No
princípio,
havia a cena. Esta evidência pode servir de
“introdução
ao método de Eduardo Coutinho”. Ele é o
cineasta
brasileiro mais teorizado da década, mas um dos menos
compreendidos. O que tem feito não é dar uma
guinada a
cada novo filme, não é tomar uma estrada
diferente para
fugir de itinerários já mapeados. Coutinho
tão-somente
muda as condições de
instalação do seu
cinema e, com isso, faz parecer novidade alguma coisa que já
se oferecia para nós nos filmes anteriores. Precisou que nos
últimos dois trabalhos ele fosse para o palco e escurecesse
o
cenário, de modo a iluminar um teatro que sempre esteve
presente, para que percebêssemos a primordialidade da cena, a
posição central e originária que ela
ocupa em
seu cinema. Mesmo os efeitos de estrutura são
subsidiários
daquela parcela encenada da vida que, em meio às mais
prosaicas conversas frente à câmera, fica retida
na
malha de Coutinho. Não é a estrutura que cria a mise
en scène (como é em Hong Sang-soo), e
sim a mise
en scène que cria a estrutura. E,
em se tratando de Moscou,
devemos dizer as mises en scène,
pois há pelo menos duas: a de Coutinho, naturalmente, e a de
Enrique Diaz, que foi escolhido pelo elenco (os atores do Grupo
Galpão) para dirigir – especialmente para o filme,
sem
proposta de estrear como espetáculo teatral – uma
encenação de As
Três Irmãs,
drama em quatro atos de Tchekhov.
Há
quem diga que toda mise en scène
é já um segundo discurso, uma vez que se
constrói
em cima de uma outra mise en scène
– social, se assim podemos defini-la – incrustada
nos
gestos, comportamentos, falas, para não dizer na
própria
configuração e organização
do espaço.
Tal sobreposição de
encenações tem um
significado a mais em Moscou:
primeiro porque parte de um material de múltiplas camadas (a
leitura de Diaz para o drama de Tchekhov, as memórias
pessoais
de cada ator, o modo como o olhar de Coutinho interpreta o conjunto
etc), segundo porque a relação cinema-teatro
posta em
prática no filme é disjuntiva e não
associativa.
Coutinho não quer que o filme se confunda à
peça
(esta nem chega a ser “narrada”, só
aparece no
filme aos frangalhos), tampouco que o ator se dilua no personagem.

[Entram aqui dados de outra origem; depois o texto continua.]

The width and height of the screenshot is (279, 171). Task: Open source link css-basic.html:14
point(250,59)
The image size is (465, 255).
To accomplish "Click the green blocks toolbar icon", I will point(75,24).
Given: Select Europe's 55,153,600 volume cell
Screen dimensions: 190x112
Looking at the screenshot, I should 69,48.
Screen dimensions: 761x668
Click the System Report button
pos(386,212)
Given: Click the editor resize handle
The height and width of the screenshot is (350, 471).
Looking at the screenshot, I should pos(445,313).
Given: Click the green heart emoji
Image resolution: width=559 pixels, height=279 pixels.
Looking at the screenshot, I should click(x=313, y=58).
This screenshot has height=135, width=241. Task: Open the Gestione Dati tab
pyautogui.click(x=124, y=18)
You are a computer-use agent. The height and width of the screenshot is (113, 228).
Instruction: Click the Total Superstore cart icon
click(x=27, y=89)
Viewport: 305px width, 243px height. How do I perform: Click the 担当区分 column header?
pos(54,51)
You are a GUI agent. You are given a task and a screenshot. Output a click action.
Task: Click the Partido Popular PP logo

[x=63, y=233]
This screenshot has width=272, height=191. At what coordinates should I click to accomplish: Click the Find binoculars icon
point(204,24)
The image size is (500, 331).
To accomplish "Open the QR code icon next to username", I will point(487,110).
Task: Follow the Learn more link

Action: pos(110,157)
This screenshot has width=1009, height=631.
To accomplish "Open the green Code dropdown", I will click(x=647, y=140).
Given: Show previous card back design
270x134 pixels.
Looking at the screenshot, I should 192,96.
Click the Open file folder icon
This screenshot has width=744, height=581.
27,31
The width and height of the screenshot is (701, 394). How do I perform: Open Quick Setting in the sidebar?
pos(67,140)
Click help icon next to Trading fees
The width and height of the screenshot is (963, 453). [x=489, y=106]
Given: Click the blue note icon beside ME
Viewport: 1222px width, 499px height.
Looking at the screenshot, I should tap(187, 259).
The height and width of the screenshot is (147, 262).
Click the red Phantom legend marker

Sua dramaturgia provoca uma clivagem entre um e outro, gerando uma
brecha por entre a qual ressai um terceiro termo, anterior aos outros
dois: o ser humano. É somente nisso que Coutinho
está
verdadeiramente interessado: na aparição desse
homem
que se embrenha entre o personagem e o ator, dessa vida que corta
caminho pelo intervalo incerto entre o drama e o
documentário.
A mise en scène de
Coutinho consiste na aproximação (pelo zoom, por
exemplo) e na fixação dessa
aparição.
Os
cineastas que verdadeiramente conhecem/cultivam o teatro no interior
de sua obra são, não por acaso, apegados aos
elementos
mais antigos da dramaturgia: o ator, a palavra (não
necessariamente o texto). Oliveira, Rohmer, Biette, Green, Straub,
Coutinho: todos eles são
fascinados pela potência naturante (diferente de
estruturante) da palavra, e por conseguinte a tornam
indissociável
do corpo/voz que a profere, que a faz vibrar no ar.
Por
aí já
se vê que Moscou é
um filme mais de dramaturgia que de conceito, é mais um
organismo que uma máquina. Se ele passa a
impressão de
estar mobilizando alguma grande operação
conceitual, é
porque hoje, começo do século XXI, faz-se
às
vezes necessário empreender toda uma série de
idas e
vindas, construções e
desconstruções,
junções e disjunções,
somente para
encontrar, ao cabo do processo, aquilo que um tempo atrás
era
o princípio de tudo: o ator, a palavra. Começo a
me
repetir.
Um
último comentário, à guisa de
observação
e não de conclusão: Coutinho curte uma breguice.
E
algumas de suas cenas
mais marcantes em filmes recentes se destacam por esse aspecto
–
aquele senhor que canta “My Way” em Edifício
Master, a
sobreposição
de vozes cantando “Se essa rua, se essa rua fosse
minha”
em Jogo de Cena. Nem
sempre a cena é boa (o “My Way” de Edifício
Master é
antológico,
mas a cantoria final de Jogo de Cena
é só o lado piegas do brega, não tem o
lado
emocionante). Em Moscou ele
tornou a coisa mais estranha: um homem e uma mulher cantam
“Como
vai você”, do Roberto Carlos, imersos na
escuridão,
acendendo fósforos e isqueiros intermitentemente. As
pequeninas chamas fugidias se procuram no escuro. O teatro das
matérias encontra o teatro abstrato das
emoções.
Uma belíssima cena para coroar um grandioso filme de
Coutinho.
Luiz Carlos Oliveira Jr.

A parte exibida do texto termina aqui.